1.18 Reminiscing
OTTAWA, ONTARIO: They say you can never go home again. Now, I have never quite figured out who ‘they’ are but they seem to speak the truth sometimes. There is something different about going back ‘home’ once you are an adult. There could be quite an intangible definition of where/what actually constitutes ‘home’. I am 32 years old. I should have my own home; many people my age have their own families, houses, etc. But is where you are from your true home? Some people come from bad homes in their pasts and would rather forget. Others can’t seem to grow up.
I have made a home away from where I grew up for over ten years now. I staked my claim by going away to university. This led to somewhat of a nomadic life: Moving from residence room to residence room, summer sublets, friend’s couches. I went through a series of post-university apartments. The longest in one place was three years while the shortest was a matter of months.

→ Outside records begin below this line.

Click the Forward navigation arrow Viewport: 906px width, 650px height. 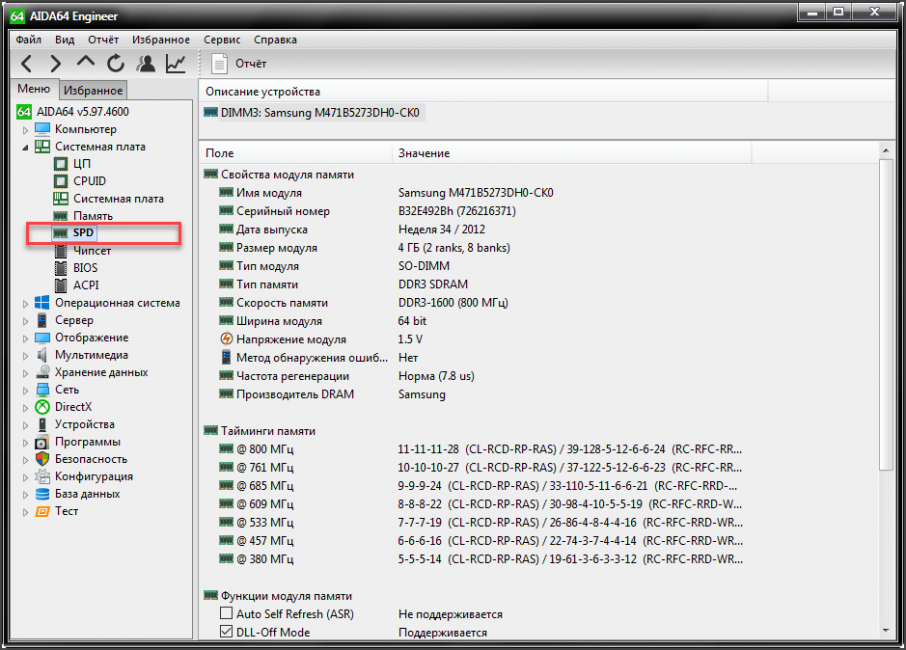point(56,64)
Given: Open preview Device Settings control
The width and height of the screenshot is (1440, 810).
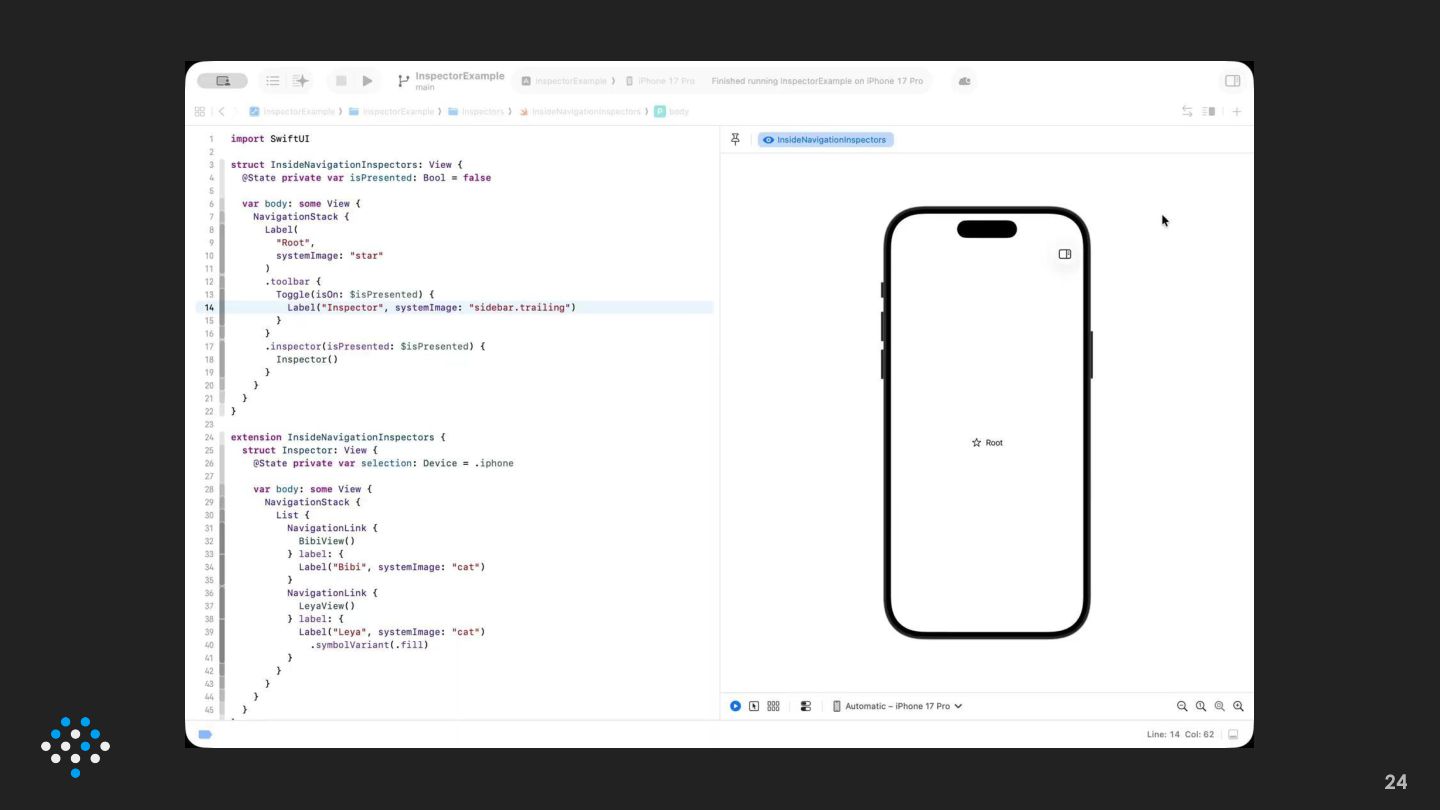Looking at the screenshot, I should click(x=806, y=706).
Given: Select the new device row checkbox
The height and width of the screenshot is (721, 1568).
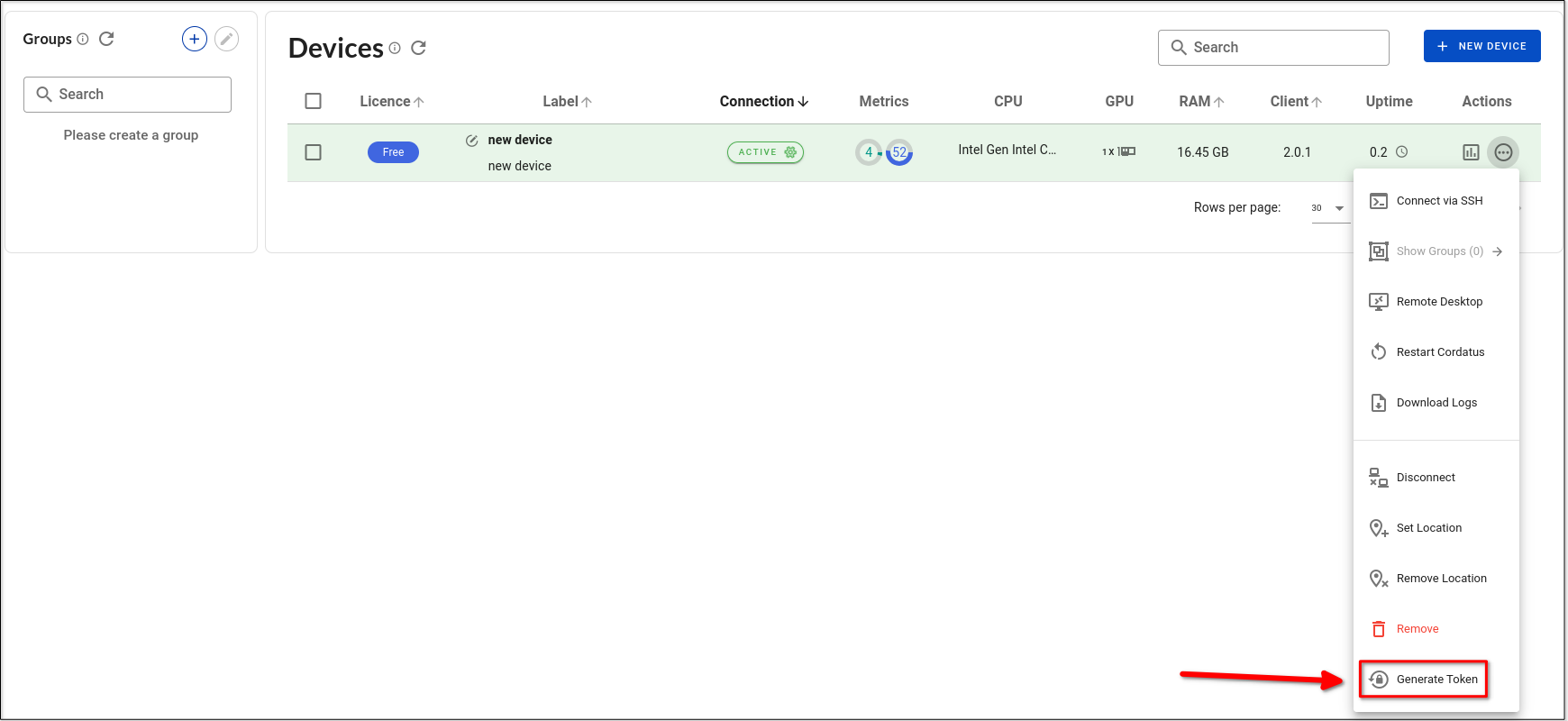Looking at the screenshot, I should point(314,152).
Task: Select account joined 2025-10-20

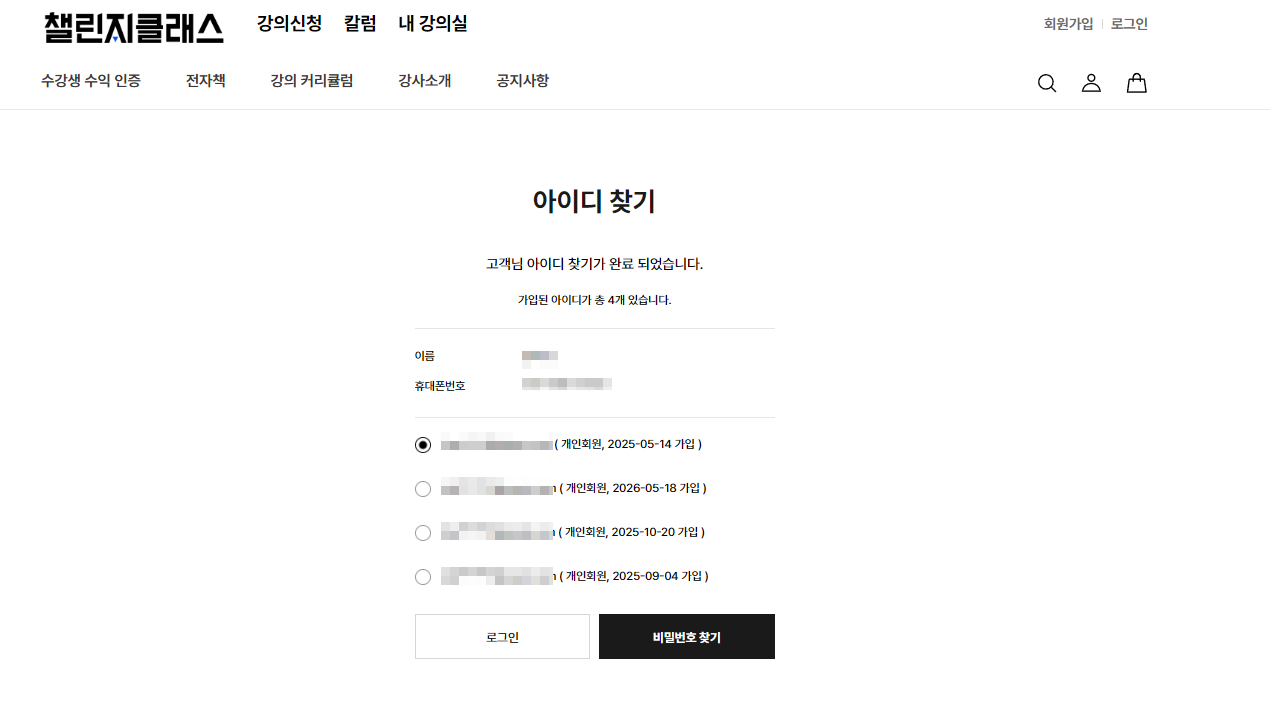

I always had roommates and enjoyed my time being around someone that I did not have any real responsibility towards. Naturally, if you move in with a friend as I did, you develop a close relationship. By responsibility I mean an individual who is your future partner, the person you would ‘buy’ something with and who will be with you for the rest of your life.
For the past two years, I’ve lived alone. I would say this is the closest I’ve come to having my own space, my own home. I do what I want, when I want. Sure, it gets lonely and it’s strange to have people over – even close friends. It works for me at the moment.

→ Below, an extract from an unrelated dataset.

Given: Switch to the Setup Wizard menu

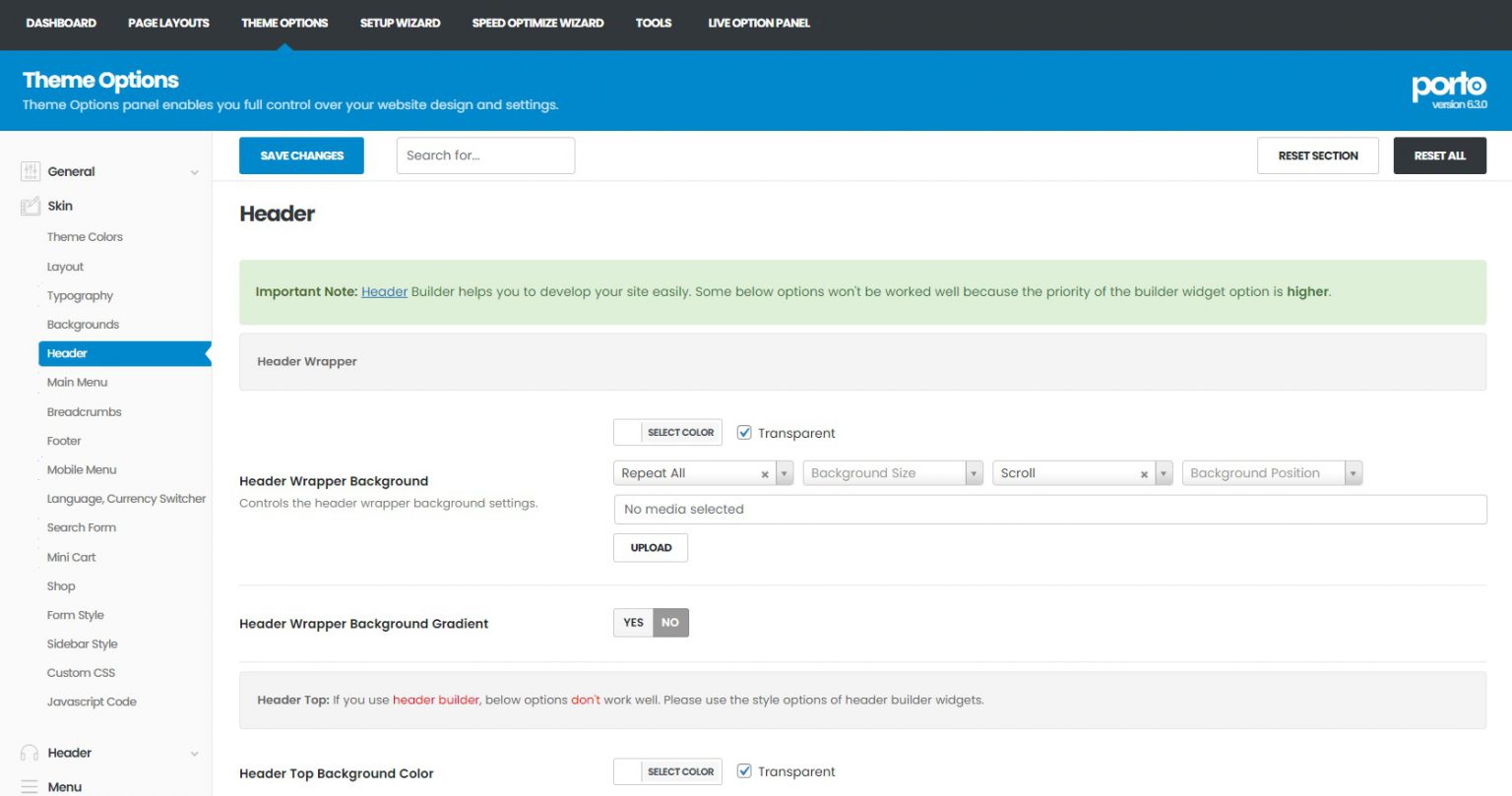Looking at the screenshot, I should pos(400,23).
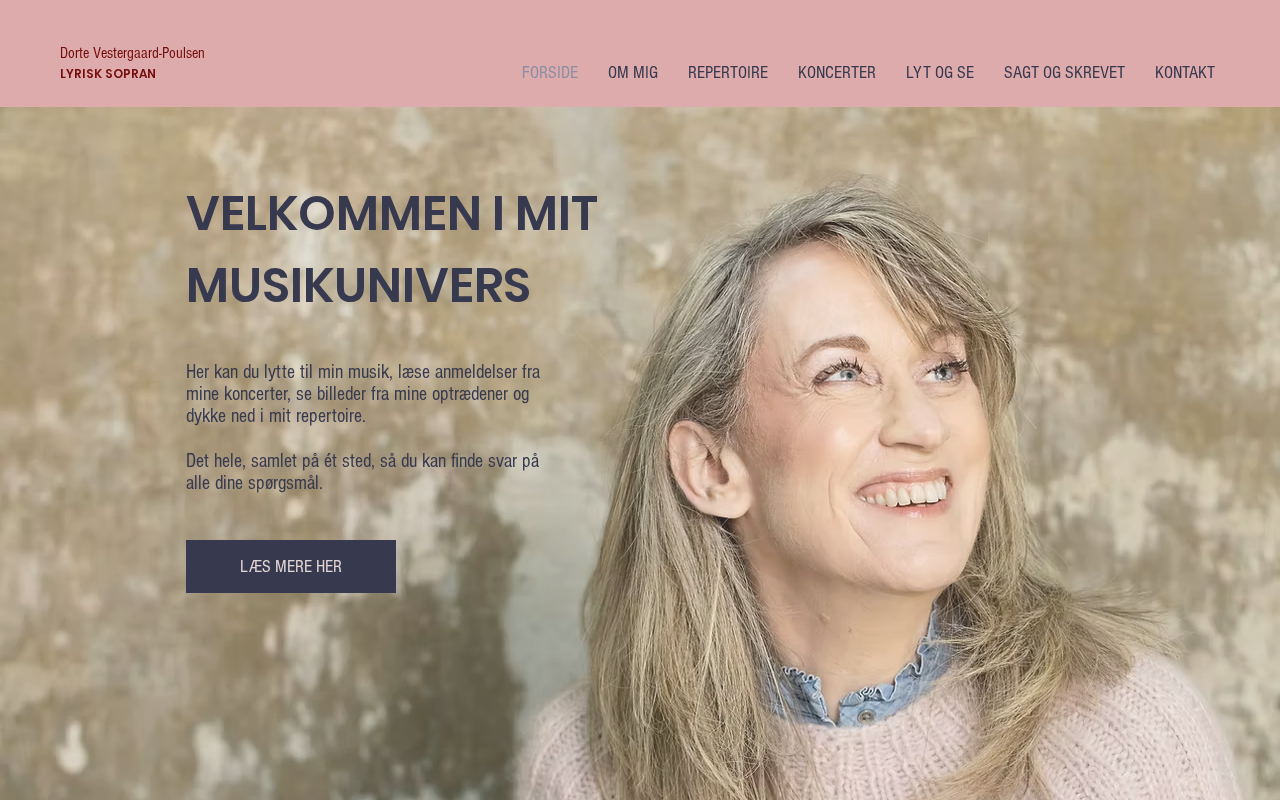The image size is (1280, 800).
Task: Go to the OM MIG page
Action: pyautogui.click(x=633, y=73)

I get these reminiscing feelings whenever I return to Ottawa, the city of my youth. Everything looks the same (especially in Ottawa where change happens glacially slow) but I am different. Or I like to think so. I enjoy riding around to my old haunts and wonder if I would have done anything different. The answer is constantly and inevitably: Sometimes yes and sometimes no.
Do we leave little parts of ourselves trailing behind us? Along the river where I would ride my bike as a kid? The roads I walked to get to school? The school itself: What would those walls say if they could talk? The room that I slept in, the swimming pool where I learned to dive? Do I exist in some small way in all these places or not at all?
High school friends have moved on to other cities, other countries and some remain. They are anchors and are happy to stay. I believe I am a wonderer: I tend to be unforgiving to places I am until they become places I’ve been. The past has a way of making sense in the future and both good and bad experiences have shaped you.
And so these places continue to exist without you around. As they say, you don’t know where you’re going until you understand where you’ve been. I guess ‘they’ are right.